I was talking with a friend the other day when I realized something: Sheltering in place is like driving a car. Hear me out.


Working from home has been a huge shift from my normal workday. The way the hours slide together makes it difficult to ever feel fully alert or fully relaxed. A few years back, I had a different job. I loved it, but it was in a city almost 2 hours away from where I lived. I feel a lot like how I felt back then, spending 4 hours a day commuting by car. I feel like I’m stuck in traffic. I have to pay attention to what I’m doing, because there’s still a chance that an accident could happen - but all that really entails is keeping my eyes open and my foot on the brake. Stop, go. Stop, go. Mind-numbing, sedentary, but still kind of dangerous.

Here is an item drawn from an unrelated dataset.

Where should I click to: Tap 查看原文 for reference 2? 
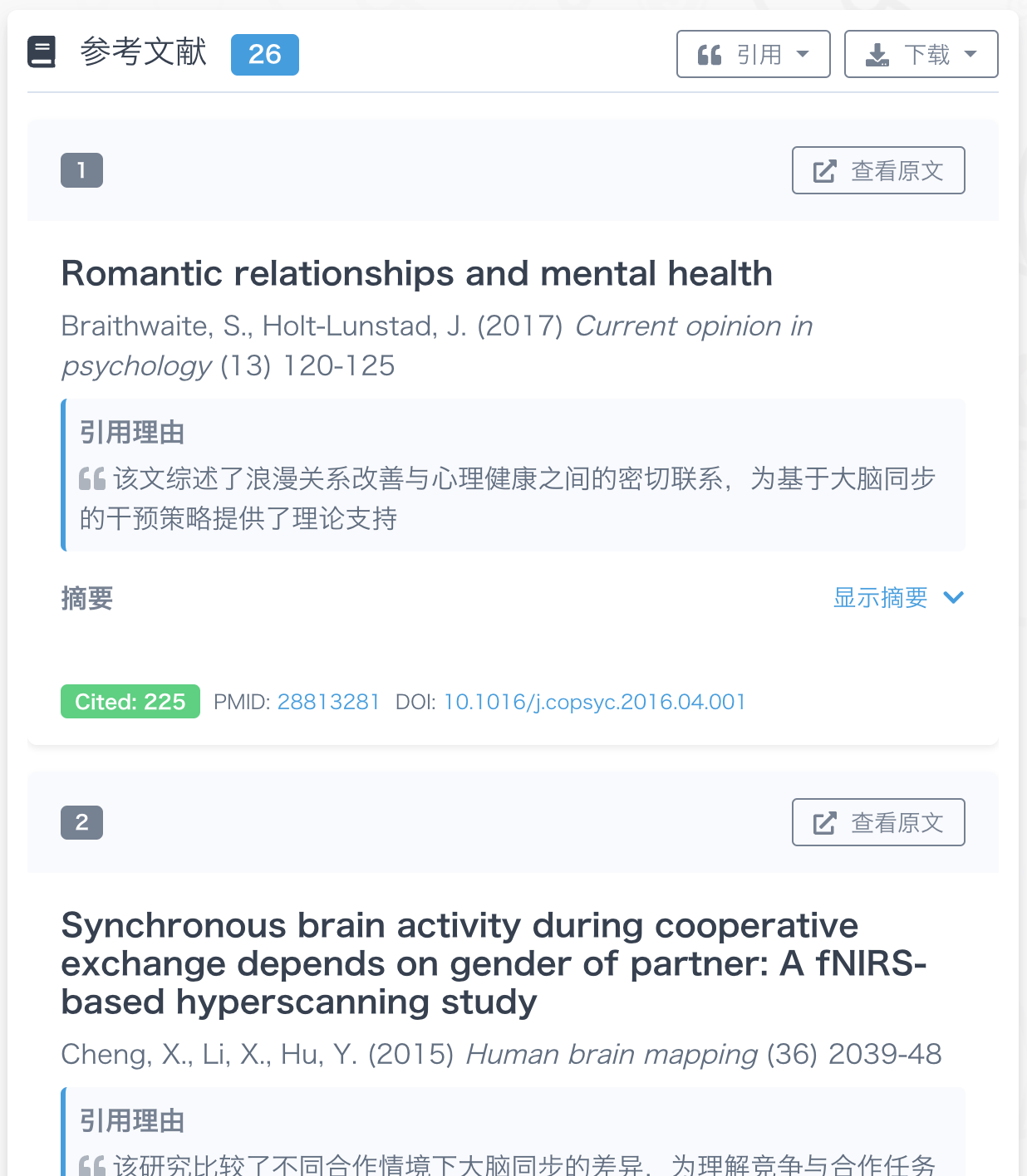pos(878,823)
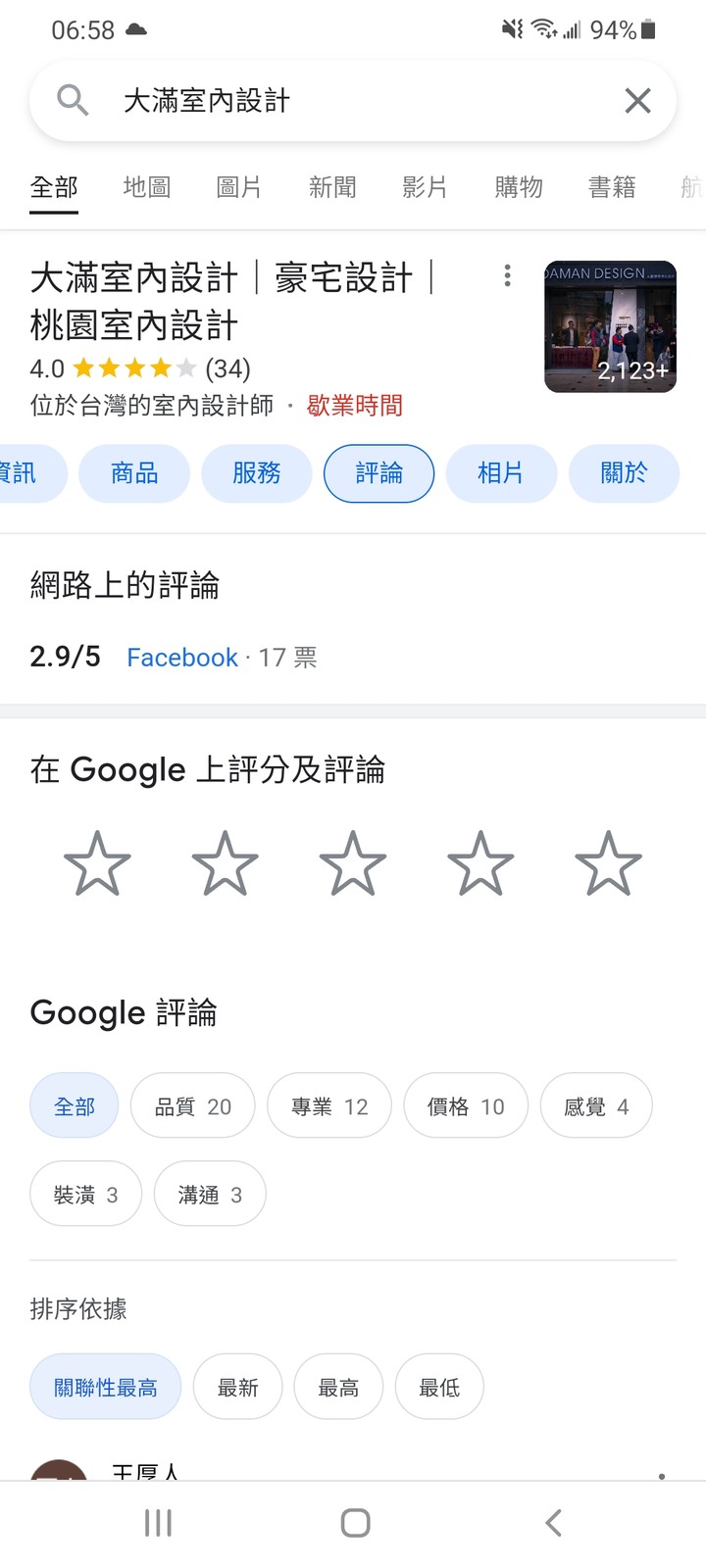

You know that feeling when you pull off the freeway and realize you don’t remember most of the drive? It felt like you were going nowhere, but time was passing all the while. Time moves strangely in quarantine. Something that happened yesterday feels like it happened ages ago. Things feel like they’re happening at a glacial pace - and then I blink and another week has gone by. Two weeks. Seven. My last full day onsite at work was March 17th, incidentally the same day my clinic called to cancel my cycle. It feels like a lifetime has passed since then, but in reality it’s only been about 2 months. In that time, there have been 2 extensions to the local stay-at-home order, 4 updates to ASRM’s treatment recommendations, and approximately one million emails all starting with the phrase “In these uncertain times...” The creative energy we used to complete long-ignored household projects in the first few weekends has faded, and a general sense of malaise has come creeping in. Each day feels like a repeat of the last. Stop, go. Stop, go.

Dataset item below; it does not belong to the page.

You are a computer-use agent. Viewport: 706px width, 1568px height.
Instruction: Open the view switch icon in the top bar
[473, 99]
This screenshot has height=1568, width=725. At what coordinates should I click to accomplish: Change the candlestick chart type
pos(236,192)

You know that feeling when you’re stuck in traffic, and you wonder what would happen if you floored it into the car in front of you? Of course you’d never do it; someone could get hurt, to say nothing of your insurance deductible. But there’s a little voice in the back of your head saying “maybe it would feel really good to break something.” There are some romantic-sounding theories about that feeling - l’appel du vide - and what it means about humanity’s relationship to life and death and the macabre. But I feel more like a little kid who's been told for the umpteenth time to just please hush and sit still. Like if I don’t get to run around right now, right this very minute I’m going to break something, or punch my brother, or do something else naughty that I won’t be able to explain. I’m restless. I think we’re all restless, and that’s why so many of us are drawn into self-destructive patterns right now - overeating, drinking too much, not sleeping. Stop, go. Stop, go. We’ve been stuck in traffic for 2 months. It’s only human to want to act out.


So what helps? Hope, for one thing. But hope is a tricky thing when the future is so murky. My 2-hour commute sucked, but I knew that eventually, sometime that day, I would get home. My life wouldn't continue in that weird in-between isolation of the cab of my truck forever. These days, sometimes hope feels easy, and sometimes it feels impossibly unrealistic. I keep cycling through the same apps, refreshing the same web pages, looking for something new. Either Google's algorithms have gotten uncannily good at predicting my searches, or we're all asking the same set of questions. I type "timeline" and immediately get "CA shutdown" and "1918 Spanish Flu" and "Coronavirus symptoms." Some of our questions can be answered, while others remain as unclear as ever. I guess for now, we just have to trust that we're still moving forward, even when it feels like we're stuck in place.

 

Are you sheltering in place? What gives you hope when things feel difficult?